As I kept reading about this story and seeing the photo attached to each article, one of my favorite paintings, David with the Head of Goliath (c. 1610) by Italian Baroque master Caravaggio, came to mind. The reason I thought of Caravaggio’s painting is that in his work David holds aloft the decapitated head of the slain Goliath, much like Griffin holds the bloody head of Trump in her now infamous photo. Caravaggio painted multiple versions of this same event over his lifetime, but the one that has always moved me was the one currently hanging in the Galleria Borghese in Rome. I love this panting so much I actually made a pilgrimage to Rome a few years ago with the express purpose of seeing it. Witnessing the painting in person did not disappoint, as Caravaggio’s supreme talent and transcendent work resonated deep in my soul. What makes this painting so fascinating, besides the masterful skill required for its creation, is the subtext of the story it reveals.
In the painting, Goliath’s lifeless face is also that of the artist, Caravaggio at the time of creating this masterpiece. It is also said that the face of David in the painting is that of a young Caravaggio. And unlike Caravaggio’s other renderings of this scene (the one on display in Vienna for instance), in the Borghese version, David is not triumphant, or proud of his conquest of Goliath, rather he looks down at the giant’s lifeless head with “an expression of sadness and compassion”. Caravaggio’s David with the Head of Goliath is not only a depiction of the story of David’s victory over Goliath, but of Caravaggio’s own struggle against his inner demons.
In relation to the current scandal du jour, it would have been much more interesting if Kathy Griffin and photographer Tyler Shields had the artistic vision and courage to eschew the usual attempt at trying to muster shock and garner attention, and instead recognized that Griffin and Trump are both symptoms of the same disease, celebrity, that ravages America, and let that fact be reflected in their work.
For instance, if Kathy Griffin had been photographed dressed as young David, with a sword in her right hand and her left her breast exposed (in order to mimic the painting and supply the titillation both she and Shields crave) while wearing a Trump wig, as she looks down with “an expression of sadness and compassion” at Trump’s decapitated head in her outstretched hand, then Griffin and Shields would be saying something both artistically and politically worthwhile. The symbolism of the eternally vapid Griffin mournfully understanding that Trump, the Goliath of vacuity, is just a larger version of herself, might awake America from its collective cultural and political madness.
That is what great art does and why it is so vital, it reveals a larger truth that resonates both personally and collectively for its audience. Instead, Griffin and Shields went the cheap and vacuous route in their photo shoot searching for the instant gratification of agitation and satiating their adolescent emotional needs rather than the more difficult, but ultimately rewarding, work of telling an artistic truth.

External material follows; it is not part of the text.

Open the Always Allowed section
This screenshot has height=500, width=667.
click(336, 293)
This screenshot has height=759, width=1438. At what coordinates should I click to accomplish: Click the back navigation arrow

What makes Caravaggio’s painting so exquisite is that it is a work of artistic introspection that tells an uncomfortable truth about both its creator and all of humanity, while the Griffin and Shields photo is one of shallow projection meant to allow the artist to continue to lie to themselves.
Griffin and Shields lack of self-awareness does tell a wider story about narcissism run amok in America, but unintentionally, and that worthy revelation is only born out of the artists own unconsciousness and not out of any artistic vision or insight.
What our emaciated culture and politics truly need right now is a lot more Caravaggio, and a lot less Kathy Griffin. Sadly, as we spiral deeper into a new Dark Age fueled by our insipid celebrity obsession, there are no signs of a cultural and political Renaissance on the horizon. We are stuck with the culture, and the politicians that we have dutifully earned and so rightly deserve. Kathy Griffin and Donald Trump are living proof of that.
This article was previously published on Saturday June 3, 2017 at RT.